• [Action item] Any image found in the entries is to be skipped; the rest is returned word for word.

START Available data

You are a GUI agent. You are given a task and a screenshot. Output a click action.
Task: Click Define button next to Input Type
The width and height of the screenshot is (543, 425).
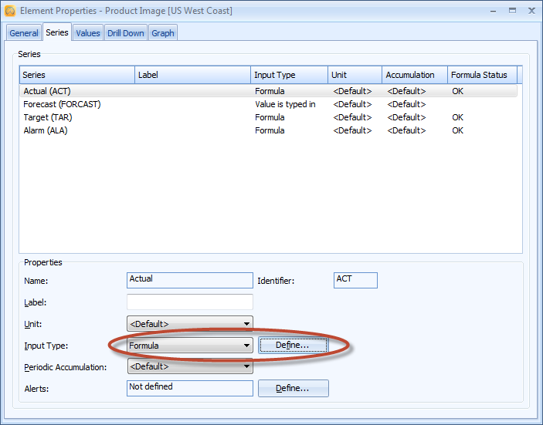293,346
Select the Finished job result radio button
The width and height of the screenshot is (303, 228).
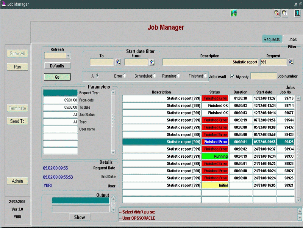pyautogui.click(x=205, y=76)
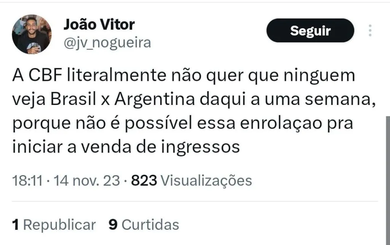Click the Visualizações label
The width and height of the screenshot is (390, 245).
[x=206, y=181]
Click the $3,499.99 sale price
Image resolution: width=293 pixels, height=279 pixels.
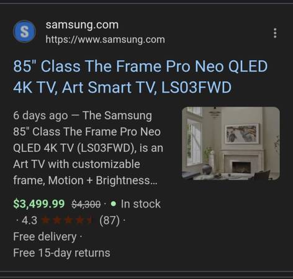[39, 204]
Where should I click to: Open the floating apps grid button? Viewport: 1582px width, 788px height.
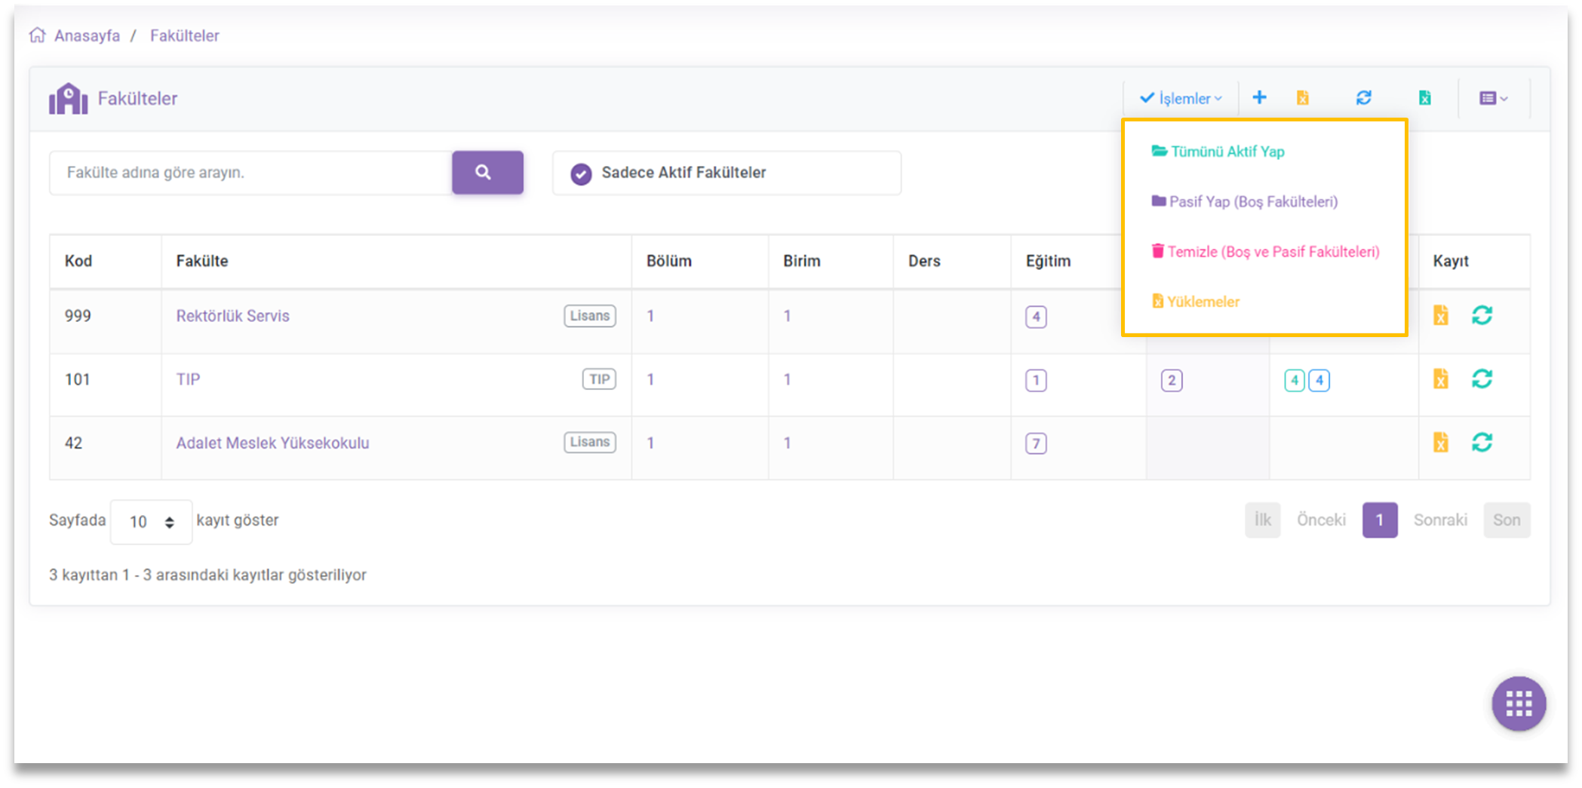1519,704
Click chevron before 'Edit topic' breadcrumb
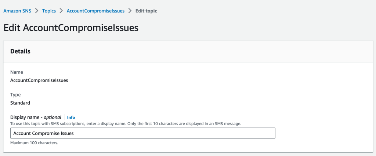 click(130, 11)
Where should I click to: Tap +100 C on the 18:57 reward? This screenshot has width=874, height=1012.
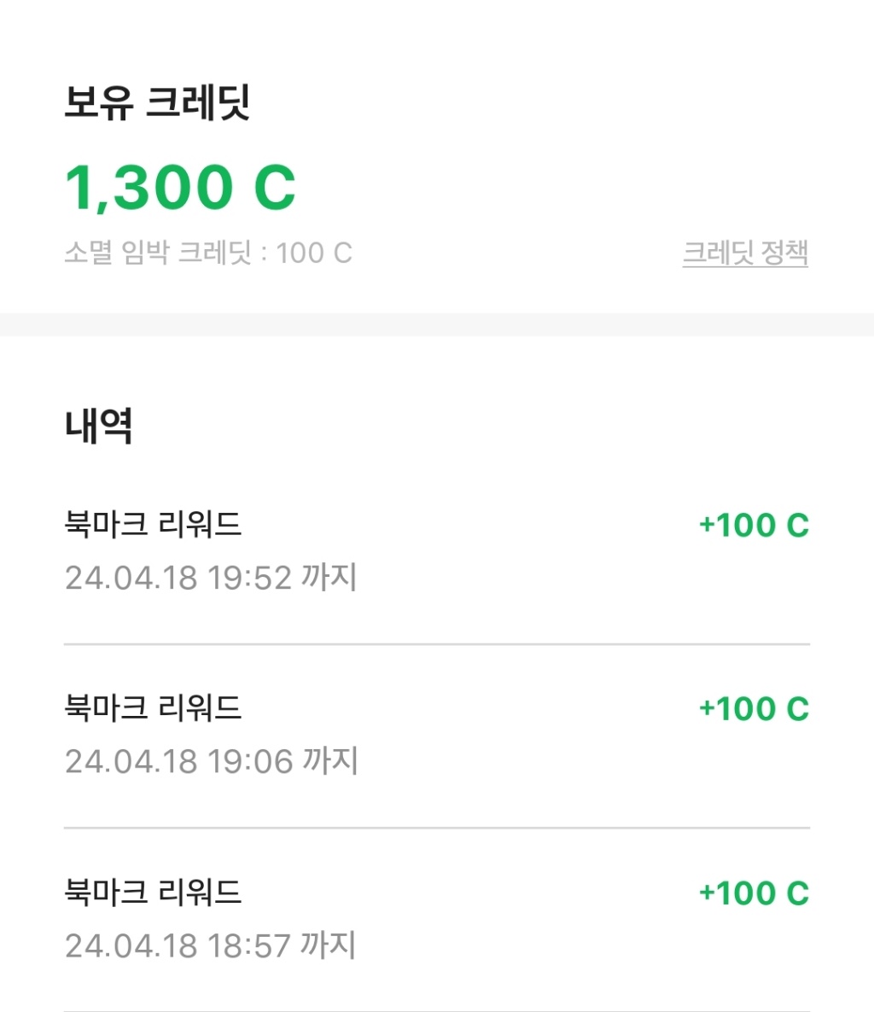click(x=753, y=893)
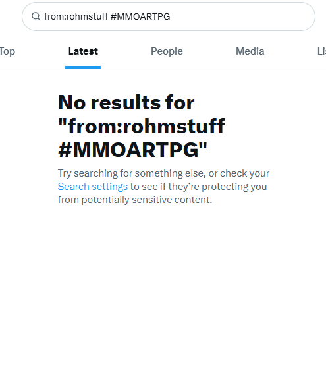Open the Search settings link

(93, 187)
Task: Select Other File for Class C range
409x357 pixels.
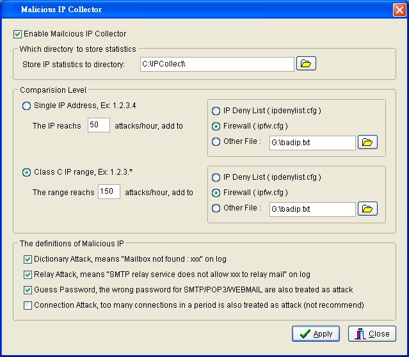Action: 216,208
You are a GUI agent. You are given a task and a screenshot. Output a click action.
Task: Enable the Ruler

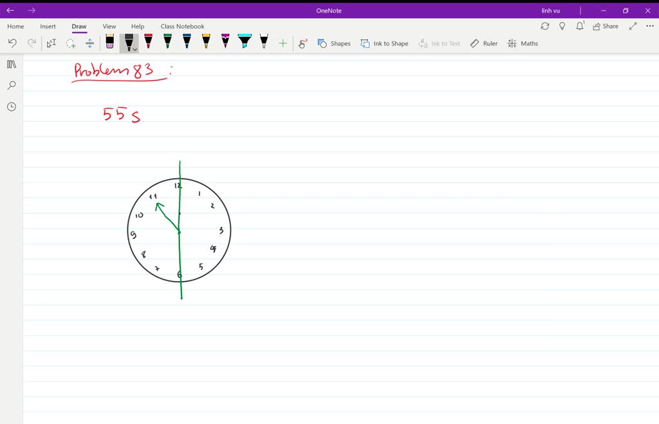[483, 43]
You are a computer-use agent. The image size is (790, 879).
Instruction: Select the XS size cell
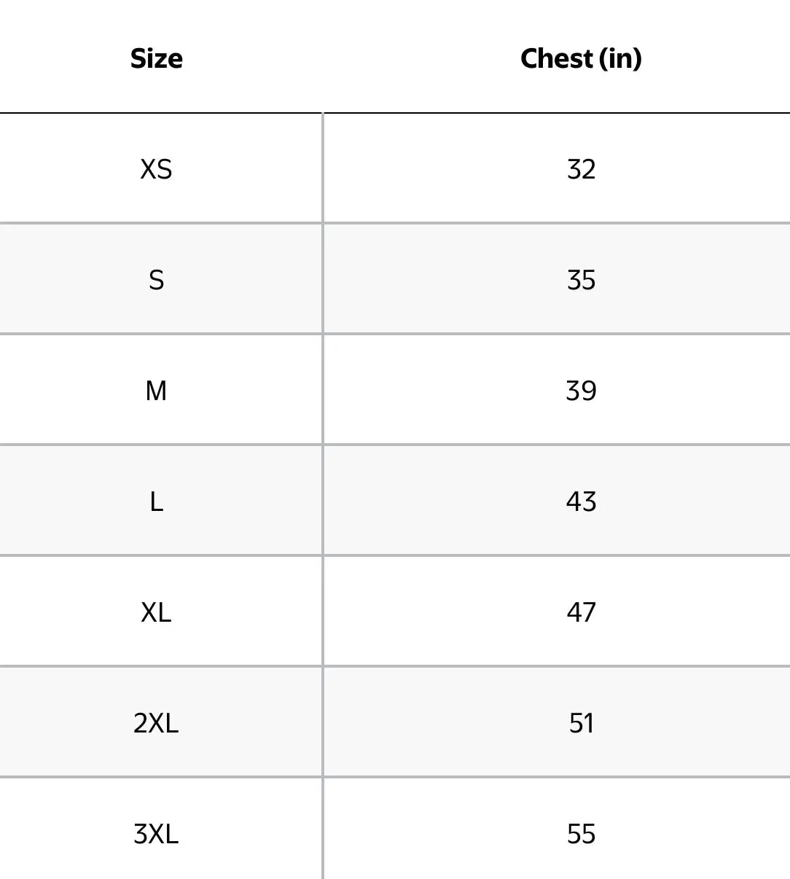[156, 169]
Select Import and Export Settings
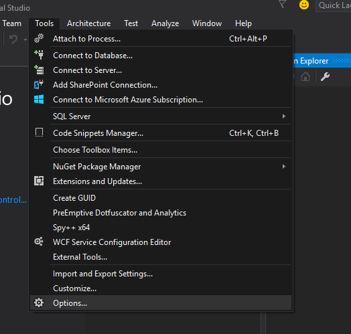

END Available data

• [Written response]
You are a GUI agent. You are given a task and a screenshot. Output a click action.
Task: Click Define button next to Input Type
The width and height of the screenshot is (543, 425).
293,346
Select the Finished job result radio button
The width and height of the screenshot is (303, 228).
pyautogui.click(x=205, y=76)
Click the Visualizações label
The width and height of the screenshot is (390, 245).
[x=206, y=181]
Click the $3,499.99 sale price
Image resolution: width=293 pixels, height=279 pixels.
[39, 204]
Where should I click to: Open the floating apps grid button? Viewport: 1582px width, 788px height.
1519,704
Click chevron before 'Edit topic' breadcrumb
 click(130, 11)
Where should I click to: Tap +100 C on the 18:57 reward? This screenshot has width=874, height=1012.
click(x=753, y=893)
Open the Search settings link

(93, 187)
Task: Select Other File for Class C range
409x357 pixels.
Action: 216,208
You are a GUI agent. You are given a task and a screenshot. Output a click action.
Task: Enable the Ruler

[483, 43]
You are a computer-use agent. The image size is (790, 879).
Instruction: Select the XS size cell
[156, 169]
Select Import and Export Settings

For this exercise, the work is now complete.